● **What to produce**
Quote every line of the records word for word, leaving out the pictures.

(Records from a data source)
<<<<
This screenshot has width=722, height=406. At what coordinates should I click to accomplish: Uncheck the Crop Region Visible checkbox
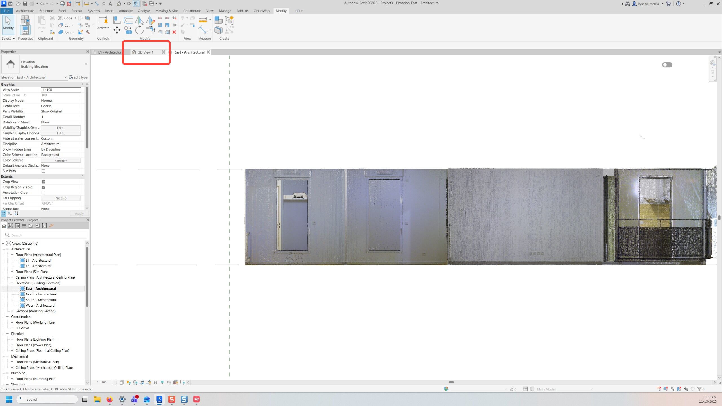pyautogui.click(x=43, y=187)
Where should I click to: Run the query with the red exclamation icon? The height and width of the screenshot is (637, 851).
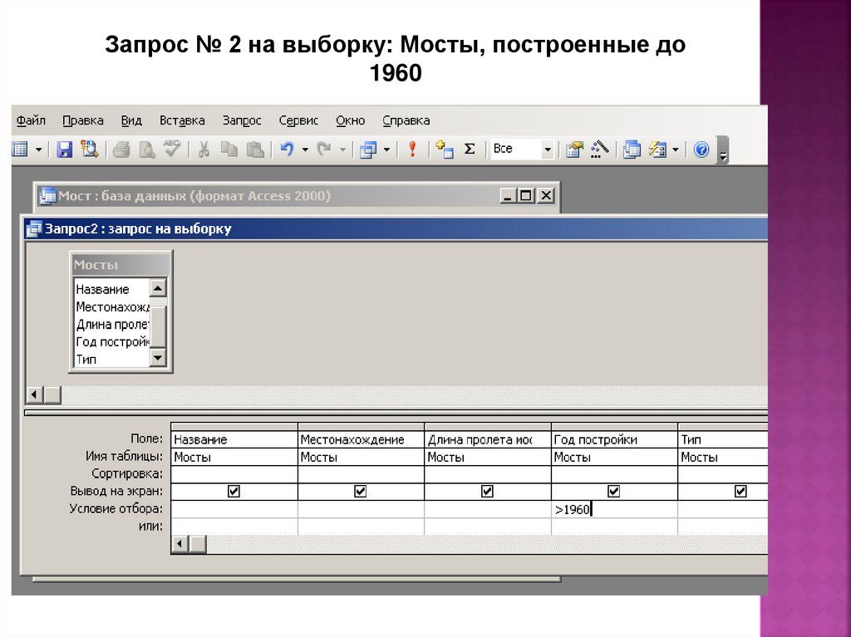(x=411, y=149)
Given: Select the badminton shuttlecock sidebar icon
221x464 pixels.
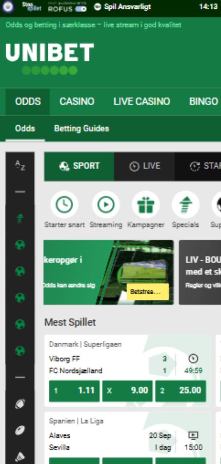Looking at the screenshot, I should (x=20, y=457).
>>>>
● **Answer to the problem**
This screenshot has width=722, height=406. At what coordinates should I click to accomplish: Uncheck the Crop Region Visible checkbox
pyautogui.click(x=43, y=187)
Where should I click to: Run the query with the red exclamation icon? The height and width of the screenshot is (637, 851).
(x=411, y=149)
Given: Select the badminton shuttlecock sidebar icon
221x464 pixels.
Looking at the screenshot, I should (x=20, y=457).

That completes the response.